In Watergate, a special prosecutor was appointed because "no person is above the law," even a president. With Nixon, the interview with David Frost revealed the former president's attitude was "when the president does it, that means that it is not illegal."
"Trump has publicly advanced an even more sweeping claim: In resisting grand jury subpoenas issued by New York state authorities for his tax records, Trump declared that a president enjoys 'absolute immunity' from even being investigated for possible crimes," recalled Lacovara. "In July, the Supreme Court unanimously rejected that argument as inconsistent with constitutional doctrine — just as it did Nixon’s."
Ford's problem is similar to Biden's in that it doesn't merely give Trump a pass, it would treat a president as if he's above the law. Biden isn't likely to issue the blanket pardon that Ford did, but ignoring the crimes, Lacovara said, "would similarly signal that a president is not subject to equal justice under the law."
Mueller's two-volume report detailed at least ten incidents of criminal obstruction of justice that would normally be prosecuted by the Justice Department if Trump wasn't the president.

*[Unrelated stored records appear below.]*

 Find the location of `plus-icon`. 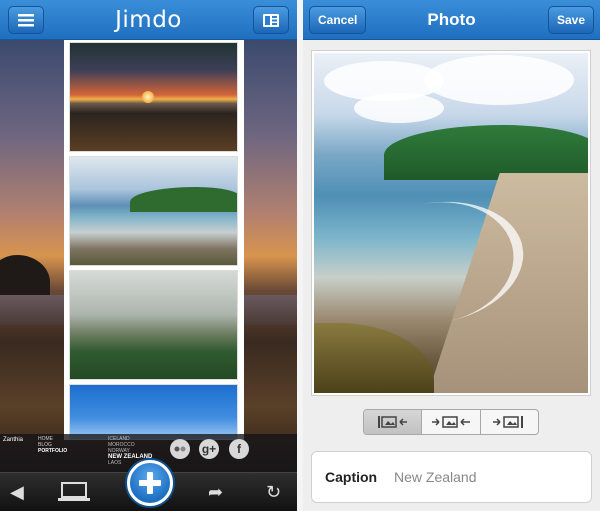

plus-icon is located at coordinates (150, 483).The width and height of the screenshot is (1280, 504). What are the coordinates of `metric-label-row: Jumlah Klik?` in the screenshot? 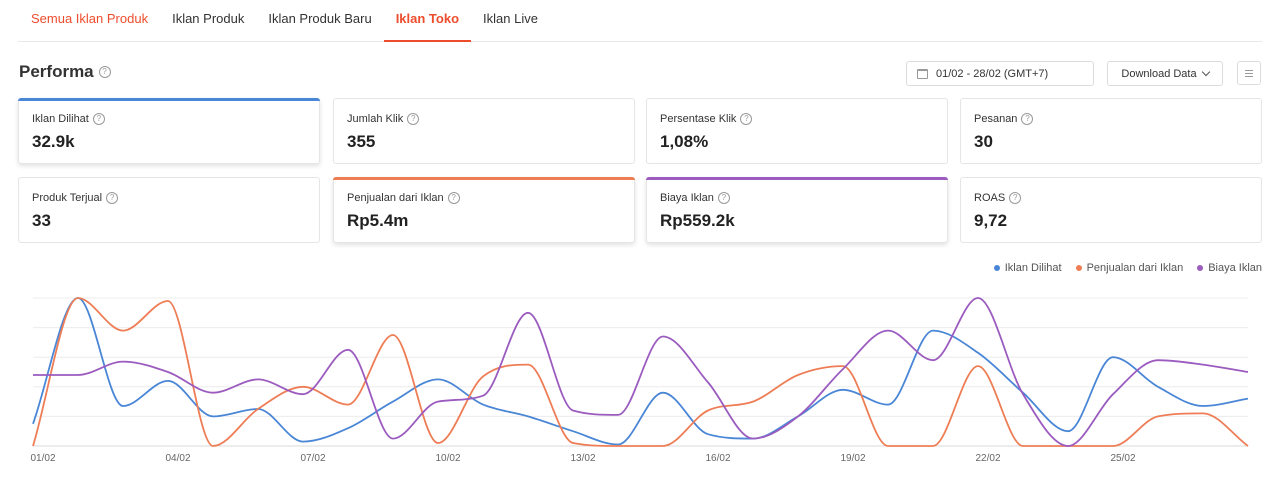 It's located at (484, 119).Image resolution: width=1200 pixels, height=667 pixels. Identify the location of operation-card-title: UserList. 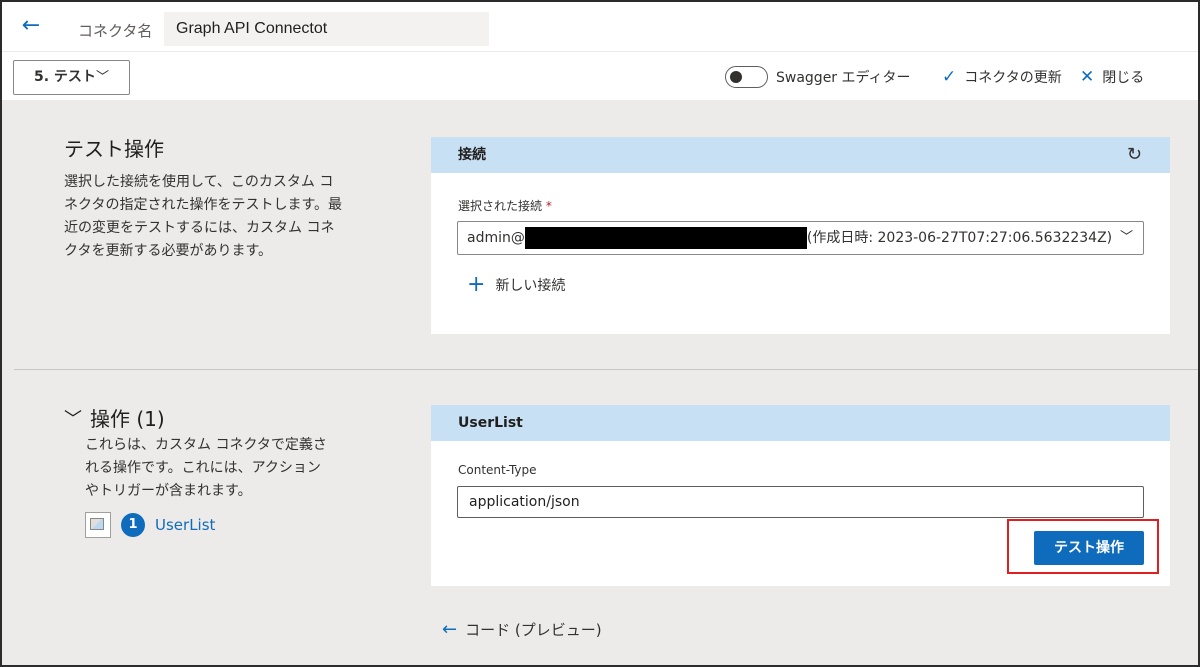
(490, 423).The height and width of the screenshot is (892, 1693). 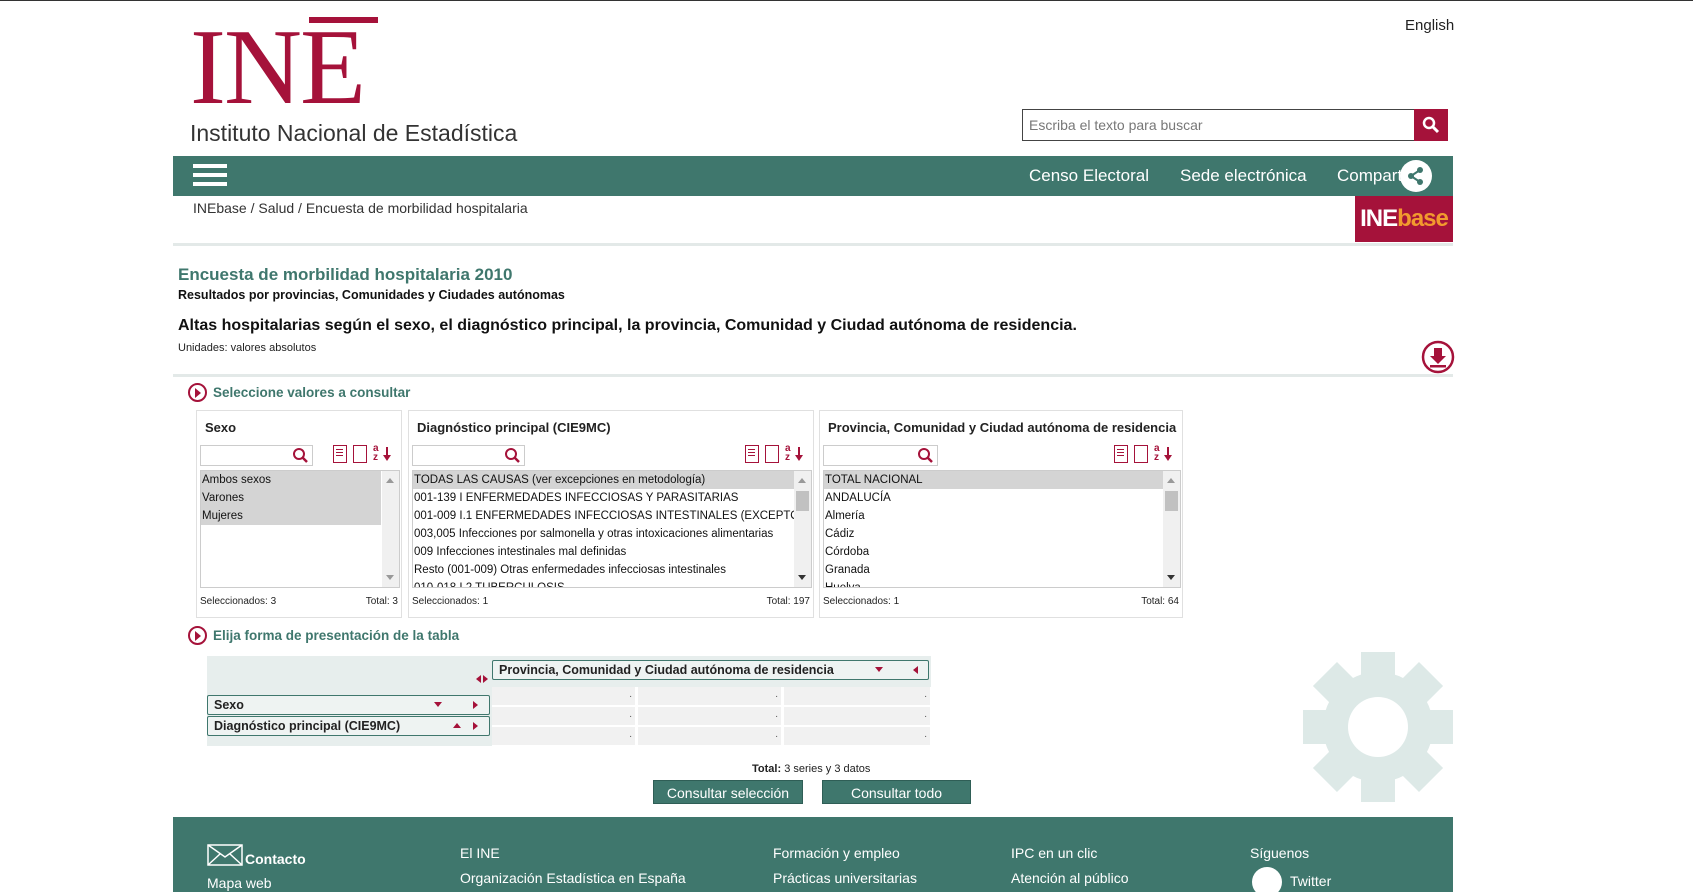 I want to click on language-link: English, so click(x=1430, y=26).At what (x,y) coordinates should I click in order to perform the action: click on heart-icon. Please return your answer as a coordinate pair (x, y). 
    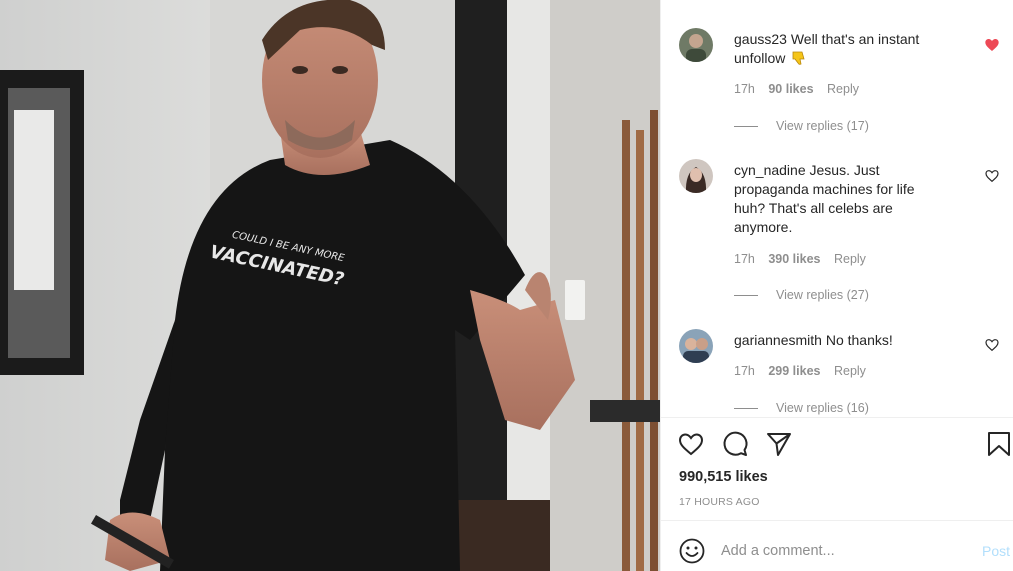
    Looking at the image, I should click on (691, 444).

"More than 1,000 former Justice Department prosecutors publicly asserted that, but for Trump’s position at the time, any other person who had engaged in such conduct would have be indicted," wrote Lacovara. "It would be irresponsible to conclude that such serious offenses also should be ignored after Trump leaves office."

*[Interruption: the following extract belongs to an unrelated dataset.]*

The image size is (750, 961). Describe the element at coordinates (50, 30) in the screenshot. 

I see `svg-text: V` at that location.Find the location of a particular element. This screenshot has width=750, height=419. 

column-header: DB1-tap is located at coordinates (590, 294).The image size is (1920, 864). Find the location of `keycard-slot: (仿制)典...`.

Weissmann explained that it would essentially nullify the office of the special counsel. If a president can go un-prosecuted for obstructing their investigation, there's no real point of having a special counsel.
Lacovara's third point was that all presidents swear to “faithfully execute the Office of President of the United States.” Doing so means that the president must also “take Care that the Laws be faithfully executed.”
"The convergence between his duty and his oath imposes an obligation on the president to ensure that all laws of the United States, including its criminal laws, are enforced responsibly and equally against all persons," explained Lacovara. "While prosecutors have some discretion about what charges to bring and even about whom to prosecute, it is no more permissible to conclude that former presidents should be excused from criminal culpability than it should be for former corrupt judges or pederast priests or bribe-taking television personalities."
Whether Biden passes the job off to the Justice Department or an independent counsel is up to him.
"All that is necessary and appropriate is to make it unambiguously clear to career Justice Department prosecutors that they may apply normal prosecutorial standards in deciding what to investigate and whom to charge," said Lacovara.
Given the Senate essentially collapsed the impeachment process, now is the time to "treat the criminal law as a real, available check on presidential abuses."
"Three presidents have been impeached, but none has been convicted. The requirement that two-thirds of the Senate vote to convict makes this constitutional remedy a virtual dead letter," Lacovara closed. "If a person who succeeds in acquiring the presidency can flout the criminal law with impunity, then we will have rendered our republic unrecognizable to the Founders and dangerous for our descendants."